Antimelanoma and Antityrosinase from Alpinia galangal Constituents

1Department of Food Science, National Chiayi University, Chiayi 60083, Taiwan
2Department of Respiratory Therapy, College of Medicine, Kaohsiung Medical University, Kaohsiung 80708, Taiwan
3Department of Fragrance and Cosmetic Science, Kaohsiung Medical University, 100 Shih-Chuan 1st Road, San-Ming District, Kaohsiung 80708, Taiwan
4Department of Cosmeceutics, College of Pharmacy, China Medical University, Taichung 40402, Taiwan
5Department of Marine Biotechnology and Resources, National Sun Yat-sen University, Kaohsiung 80424, Taiwan
6Graduate Institute of Natural Products, Kaohsiung Medical University, Kaohsiung 80708, Taiwan

Received 22 April 2013; Accepted 28 May 2013

Academic Editors: H.-W. Chang, L.-Y. Chuang, S. Guleria, and S. Yasmin

Copyright © 2013 Chih-Yu Lo et al. This is an open access article distributed under the Creative Commons Attribution License, which permits unrestricted use, distribution, and reproduction in any medium, provided the original work is properly cited.

Abstract

Two compounds, 1,7-bis(4-hydroxyphenyl)-1,4,6-heptatrien-3-one (BHPHTO) and bisdemethoxycurcumin (BDMC) they have been isolated from the rhizomes of Alpinia galangal, and the structures of both pure constituents were determined using spectroscopic analyses. The study examined the bioeffectivenesses of the two compounds on the human melanoma A2058 and showed that significantly inhibited the proliferation of melanoma cells in the cell viability assay. This research was also taken on the tests to B16-F10 cell line and showed minor inhibitory consequences of cellular tyrosinase activities and melanin contents. Our results revealed the anticancer effects of A. galangal compounds, and therefore, the target compounds could be potentially applied in the therapeutic application and the food industry.

1. Introduction

Alpinia galangal belongs to the Zingiberaceae family, and the herb grows mainly in South East Asia. It is now cultivated throughout tropical and subtropical Asia, such as India, Egypt, Thailand, Malaysia, Indonesia, and China. The herbs are usually not only used for seasoning but also for traditional medicine. The rhizomes contain essential oil. Many essential oils were obtained by hydrodistillation. The yield of essential oils ranged from 1.32 to 0.143% [13]. The wide range of major volatile compounds was identified and characterized by GC and GC/MS as endo-fenchyl acetate, zerumbone, 1,8-cineole and myrcene. For A. galangal rhizome chemical studies, a group of related phenylpropanoids was identified [4, 5]. Among these phenylpropanoids, 1′S-1′-acetoxychavicol acetate (galangal acetate) was the most studied and reported to possess various activities, such as antioxidative, antifungal, antitumor, and anti-inflammatory activities. However, only some studies for A. galangal grown in Taiwan were published [6]. Human skin is normally contacted with damage stress, which is produced by external and intrinsic sources, such as ultraviolet (UV) radiation, free radicals, and reactive oxygen species [7]. There are many studies about the skin exposed to oxidative stress or UV radiation and are responsible for aging or tumorigenesis [8]. Melanoma, a malignant tumor of epidermal melanocytes, is one of the most deadly skin cancers. Within the past several decades, the occurrences of cutaneous malignant melanoma have increased because it has a strong propensity to metastasize and, therefore, is one of the most aggressive skin cancers. Unlike other cancers, malignant melanoma is not easy to treat with surgery, radiotherapy, or chemotherapy. A good chemotherapeutic agent will be a naturally occurring agent and can induce cytotoxicity in cancer cells.

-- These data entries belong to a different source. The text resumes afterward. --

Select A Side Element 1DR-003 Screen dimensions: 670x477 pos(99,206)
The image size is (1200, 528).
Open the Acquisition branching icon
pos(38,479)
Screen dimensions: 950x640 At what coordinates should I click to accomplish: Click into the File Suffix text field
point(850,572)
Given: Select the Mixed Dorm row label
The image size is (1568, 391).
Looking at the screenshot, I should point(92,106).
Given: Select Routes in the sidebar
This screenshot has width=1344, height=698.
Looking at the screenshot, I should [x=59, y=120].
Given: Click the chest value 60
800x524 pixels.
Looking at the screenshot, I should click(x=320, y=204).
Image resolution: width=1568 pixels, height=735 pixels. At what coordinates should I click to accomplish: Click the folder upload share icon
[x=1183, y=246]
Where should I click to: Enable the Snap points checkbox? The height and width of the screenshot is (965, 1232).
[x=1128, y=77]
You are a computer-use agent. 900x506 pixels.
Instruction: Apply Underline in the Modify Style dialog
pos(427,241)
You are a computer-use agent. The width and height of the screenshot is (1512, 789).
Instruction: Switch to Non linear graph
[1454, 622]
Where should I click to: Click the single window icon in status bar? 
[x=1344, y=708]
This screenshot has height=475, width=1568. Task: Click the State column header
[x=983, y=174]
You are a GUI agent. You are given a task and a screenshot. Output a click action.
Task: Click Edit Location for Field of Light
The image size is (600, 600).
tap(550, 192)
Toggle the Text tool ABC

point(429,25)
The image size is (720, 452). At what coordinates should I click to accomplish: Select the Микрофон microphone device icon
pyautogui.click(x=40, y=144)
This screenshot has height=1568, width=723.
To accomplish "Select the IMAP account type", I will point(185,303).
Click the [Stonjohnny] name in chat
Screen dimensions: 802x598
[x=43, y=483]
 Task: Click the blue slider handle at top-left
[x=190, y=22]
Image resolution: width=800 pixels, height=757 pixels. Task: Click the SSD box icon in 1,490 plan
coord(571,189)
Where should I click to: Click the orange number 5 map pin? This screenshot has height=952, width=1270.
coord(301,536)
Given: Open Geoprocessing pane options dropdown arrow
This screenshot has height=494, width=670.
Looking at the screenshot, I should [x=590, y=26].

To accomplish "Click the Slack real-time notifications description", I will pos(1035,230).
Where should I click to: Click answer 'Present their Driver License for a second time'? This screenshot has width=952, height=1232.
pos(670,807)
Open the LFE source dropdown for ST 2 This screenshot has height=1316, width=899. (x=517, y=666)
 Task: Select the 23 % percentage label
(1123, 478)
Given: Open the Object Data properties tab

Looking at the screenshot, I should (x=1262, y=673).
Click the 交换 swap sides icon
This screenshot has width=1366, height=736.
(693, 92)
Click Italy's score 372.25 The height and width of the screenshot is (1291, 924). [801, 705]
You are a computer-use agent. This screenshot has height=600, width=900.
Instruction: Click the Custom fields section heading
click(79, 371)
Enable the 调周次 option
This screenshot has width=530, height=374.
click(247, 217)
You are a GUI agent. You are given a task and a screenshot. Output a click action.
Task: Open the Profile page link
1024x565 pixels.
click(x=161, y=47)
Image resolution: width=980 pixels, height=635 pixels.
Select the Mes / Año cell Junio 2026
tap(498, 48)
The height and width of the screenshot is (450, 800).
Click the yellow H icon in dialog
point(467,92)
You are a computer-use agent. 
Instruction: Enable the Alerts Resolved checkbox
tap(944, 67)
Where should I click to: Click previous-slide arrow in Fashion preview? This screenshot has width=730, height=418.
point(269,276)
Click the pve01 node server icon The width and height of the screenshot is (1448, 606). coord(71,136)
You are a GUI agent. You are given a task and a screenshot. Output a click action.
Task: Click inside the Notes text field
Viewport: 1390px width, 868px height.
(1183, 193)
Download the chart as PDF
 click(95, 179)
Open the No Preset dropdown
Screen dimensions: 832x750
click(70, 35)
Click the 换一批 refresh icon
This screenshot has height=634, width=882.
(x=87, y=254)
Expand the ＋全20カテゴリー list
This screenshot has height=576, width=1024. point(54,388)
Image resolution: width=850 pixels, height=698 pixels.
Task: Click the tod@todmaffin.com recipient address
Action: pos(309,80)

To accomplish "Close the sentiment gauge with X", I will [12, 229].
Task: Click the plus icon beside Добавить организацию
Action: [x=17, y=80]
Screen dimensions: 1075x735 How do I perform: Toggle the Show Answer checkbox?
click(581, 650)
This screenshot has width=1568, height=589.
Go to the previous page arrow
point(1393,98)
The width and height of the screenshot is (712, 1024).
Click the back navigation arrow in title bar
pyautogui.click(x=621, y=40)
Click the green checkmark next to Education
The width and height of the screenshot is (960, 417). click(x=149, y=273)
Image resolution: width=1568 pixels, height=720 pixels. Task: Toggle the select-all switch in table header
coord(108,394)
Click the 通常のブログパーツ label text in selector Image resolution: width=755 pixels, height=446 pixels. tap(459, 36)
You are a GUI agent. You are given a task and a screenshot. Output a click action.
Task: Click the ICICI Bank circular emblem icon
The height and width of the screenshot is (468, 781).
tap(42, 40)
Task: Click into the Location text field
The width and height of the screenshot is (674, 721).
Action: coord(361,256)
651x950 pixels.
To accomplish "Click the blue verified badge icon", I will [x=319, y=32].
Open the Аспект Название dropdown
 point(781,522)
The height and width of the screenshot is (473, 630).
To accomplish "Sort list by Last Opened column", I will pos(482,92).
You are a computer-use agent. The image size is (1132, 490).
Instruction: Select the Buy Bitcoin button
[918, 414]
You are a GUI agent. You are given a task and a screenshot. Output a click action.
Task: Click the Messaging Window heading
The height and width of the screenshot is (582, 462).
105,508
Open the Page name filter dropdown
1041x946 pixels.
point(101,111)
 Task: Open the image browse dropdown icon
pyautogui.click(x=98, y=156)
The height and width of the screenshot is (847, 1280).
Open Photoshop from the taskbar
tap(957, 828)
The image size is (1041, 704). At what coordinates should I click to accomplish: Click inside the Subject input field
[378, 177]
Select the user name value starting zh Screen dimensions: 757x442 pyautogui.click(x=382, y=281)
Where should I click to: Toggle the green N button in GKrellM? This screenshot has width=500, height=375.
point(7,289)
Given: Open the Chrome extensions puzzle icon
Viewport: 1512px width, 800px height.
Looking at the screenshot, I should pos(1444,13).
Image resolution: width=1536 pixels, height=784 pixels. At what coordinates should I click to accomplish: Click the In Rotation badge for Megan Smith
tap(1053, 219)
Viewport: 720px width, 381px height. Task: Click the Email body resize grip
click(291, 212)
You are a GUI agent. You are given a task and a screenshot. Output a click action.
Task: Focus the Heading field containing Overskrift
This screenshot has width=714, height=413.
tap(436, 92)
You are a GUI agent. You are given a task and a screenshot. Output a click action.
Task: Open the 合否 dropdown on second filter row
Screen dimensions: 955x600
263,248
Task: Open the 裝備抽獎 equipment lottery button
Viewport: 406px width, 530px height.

In mammals, skin, hair, and eyes, darkening is determined by the synthesis and distribution of melanin. In skin, it is a mixture of pigmented biopolymers that is synthesized in a unique organelle, the melanosome of melanocytes. Excessive biosynthesis of melanin induces various related pigment disorders, such as senile lentigo, melasma, freckles, and pigmented acne scars, that are of particular concern to women as well as men. Their treatment usually involves the use of medicines or medicinal cosmetics containing depigmenting or skin-whitening components. Safe and effective regulators that act to minimize skin pigmentation abnormalities include natural and synthetic depigmenting agents. However, only a few are used as therapeutic agents, primarily because of various safety concerns and low whitening bioactivity. In melanogenesis, L-tyrosine is hydroxylated to dihydroxyphenylalanine (L-DOPA), and then L-DOPA is oxidized to DOPA-quinone with two initial steps [9]. Pigment coloring hair, skin, and eyes because of the key protein, tyrosinase, is recognized to be the first two and rate-limiting enzyme in the biosynthesis of melanins [10]. Recently, much attention has been drawn to the application of tyrosinase inhibitors to medical treatments and cosmetic businesses. Therefore, in clinical usage, tyrosinase inhibitors are being taken for dermatological disorder treatments related to melanin hyperaccumulation and are thus fundamental in cosmetics for depigmentation [11].

2. Materials and Methods

2.1. Reagents and Materials

All solvents were at analytical grade. Lipophilic Sephadex (LH-20) resin was purchased from Sigma-Aldrich Inc., (St. Louis, MO, USA). Reverse phase (C18; 25–40 μm) sorbent was purchased from Merck Chemical Co. (Darmstadt, Germany).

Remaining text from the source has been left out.